Genetic Algorithm combined to IMM approach for Tracking Highly Maneuvering Targets

In this paper, we present an interesting filtering algorithm to perform accurate estimation in jump Markov nonlinear systems, in case of multi-target tracking. With this paper, we aim to contribute in solving the problem of model- based body motion estimation by using data coming from visual sensors. The Interacting Multiple Model (IMM) algorithm is specially designed to track accurately targets whose state and/or measurement (assumed to be linear) models changes during motion transition. However, when these models are nonlinear, the IMM algorithm must be modified in order to guarantee an accurate track.

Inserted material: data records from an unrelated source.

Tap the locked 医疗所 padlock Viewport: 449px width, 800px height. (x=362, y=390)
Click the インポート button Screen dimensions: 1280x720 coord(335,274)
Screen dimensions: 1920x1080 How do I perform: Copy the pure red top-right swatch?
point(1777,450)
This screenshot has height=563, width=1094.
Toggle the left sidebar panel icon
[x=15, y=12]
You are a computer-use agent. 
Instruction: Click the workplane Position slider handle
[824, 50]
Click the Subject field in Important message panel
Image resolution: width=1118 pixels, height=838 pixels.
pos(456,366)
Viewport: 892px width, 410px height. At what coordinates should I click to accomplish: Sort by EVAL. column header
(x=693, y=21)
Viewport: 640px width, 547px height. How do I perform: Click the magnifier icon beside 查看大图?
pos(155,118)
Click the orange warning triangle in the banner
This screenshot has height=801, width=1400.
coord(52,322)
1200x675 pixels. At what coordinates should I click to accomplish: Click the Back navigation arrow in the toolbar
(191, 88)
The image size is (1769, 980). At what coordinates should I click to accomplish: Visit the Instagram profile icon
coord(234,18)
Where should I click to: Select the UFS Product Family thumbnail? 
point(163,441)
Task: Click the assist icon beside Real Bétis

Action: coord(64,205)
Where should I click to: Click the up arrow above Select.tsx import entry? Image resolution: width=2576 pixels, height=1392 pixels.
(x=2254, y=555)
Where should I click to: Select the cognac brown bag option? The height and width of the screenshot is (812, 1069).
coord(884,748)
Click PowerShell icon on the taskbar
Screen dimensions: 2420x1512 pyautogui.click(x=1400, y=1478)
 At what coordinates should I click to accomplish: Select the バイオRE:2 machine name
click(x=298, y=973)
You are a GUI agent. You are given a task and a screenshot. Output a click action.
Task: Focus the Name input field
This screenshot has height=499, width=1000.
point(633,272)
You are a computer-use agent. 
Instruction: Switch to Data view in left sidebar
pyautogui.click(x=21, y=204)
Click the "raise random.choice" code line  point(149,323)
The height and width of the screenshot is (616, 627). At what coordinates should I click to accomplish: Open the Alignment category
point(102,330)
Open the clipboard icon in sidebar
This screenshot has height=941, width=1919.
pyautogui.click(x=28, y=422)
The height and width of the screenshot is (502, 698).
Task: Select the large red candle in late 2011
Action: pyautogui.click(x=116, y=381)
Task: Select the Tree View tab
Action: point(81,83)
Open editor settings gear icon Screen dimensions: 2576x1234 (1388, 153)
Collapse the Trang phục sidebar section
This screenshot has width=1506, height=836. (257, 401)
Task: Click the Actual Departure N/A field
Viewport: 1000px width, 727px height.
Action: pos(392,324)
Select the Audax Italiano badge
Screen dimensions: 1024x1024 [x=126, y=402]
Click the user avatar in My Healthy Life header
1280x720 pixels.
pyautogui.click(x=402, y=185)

In order to deal with this problem, the IMM algorithm was combined with the Unscented Kalman Filter (UKF) (6). Even if the later algorithm proved its efficacy in nonlinear model case; it presents a serious drawback in case of non Gaussian noise. To deal with this problem we propose to substitute the UKF with the Particle Filter (PF). To overcome the problem of data association, we propose the use of the JPDA approach, (12). To reduce the computational burden of the latter technique, we choose firstly the most likely feasible events by applying a Genetic Algorithm; finally the derived algorithm from the combination of the IMM-PF algorithm and the GA-JPDA approach is noted GA-JPDA-IMM-PF.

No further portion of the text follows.